Hay que reconocer la importancia de la protesta norteamericana, pues en realidad es asombroso que se generen estos escenarios de indignación, que van más rápido que la pandemia y son capaces de contagiar al mundo. Sin embargo, la intención de este escrito no es esa. Mi intención es hacer un llamado para preguntarnos sobre la supremacía blanca y colonial que se impone en nuestro territorio, preguntarnos por nuestra distinción, por nuestras particularidades frente al racismo y todos los tipos de violencia que enfrentamos en Colombia. Es necesario mirar afuera, pero también mirar adentro de nuestra casa y preguntarnos por los problemas internos que enfrentamos en Colombia, pues parece que nos volvimos totalmente tolerantes a nuestra propia desdicha.
En este país hemos presenciado innumerables asesinatos de jóvenes a manos de la fuerza pública en circunstancias que, en muchos casos, aún no han sido esclarecidas. Para recordar la memoria de algunas de las víctimas quiero nombrar a Nicolás de 15 años, Dylan de 19 años, Johnny de 21 años, Jaime de 18 años, y muchos otros jóvenes que les quitó la vida la brutalidad policial de nuestro país. En medio de la pandemia a esta lista se le suman dos Colombianos más: Ariolfo Sánchez Ruíz en Anorí – Antioquia, quien fue asesinado por el ejército nacional en circunstancias confusas; y Ánderson Arboleda en Cali, a quien un policía lo asesinó por estar en la calle rompiendo las medidas de cuarentena impuestas por el Gobierno. Los casos nombrados anteriormente no son ajenos a la posición económica y racial de las víctimas, y están directamente relacionados con condiciones estructurales de discriminación que refuerzan las brechas de desigualdad que son inmensas en Colombia, y se soportan en el olvido estatal de sectores específicos de la población. Lo que quiero decir es que estos casos de racismo, clasismo y exclusión que son noticia diaria en nuestro país, no son casos aislados, más bien responden a lógicas de orden social que debemos entender y romper.

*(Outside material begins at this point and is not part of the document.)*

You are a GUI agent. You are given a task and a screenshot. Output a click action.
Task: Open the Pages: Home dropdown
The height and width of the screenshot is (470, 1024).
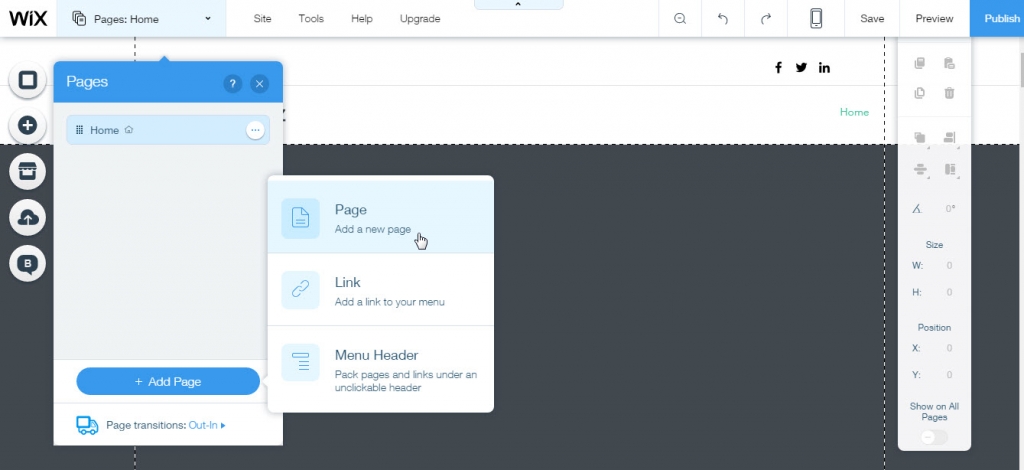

En Colombia ya tenemos muchos casos como los de George Floyd, ya no tenemos que esperar esa gota que rebase nuestro vaso. Llegó la hora de recuperar las calles y dejar las redes sociales como extensión de nuestras acciones a nivel mundial. Tenemos que hacer veeduría ciudadana a leyes, decretos y recursos económicos que durante el confinamiento nos han impuesto, y no esperar a que llegue ese mesías en forma de político correcto que nos va a salvar, eso nunca pasará. No podemos dejarnos quitar las calles, esos espacios que habíamos conquistado en noviembre de 2019 son nuestros.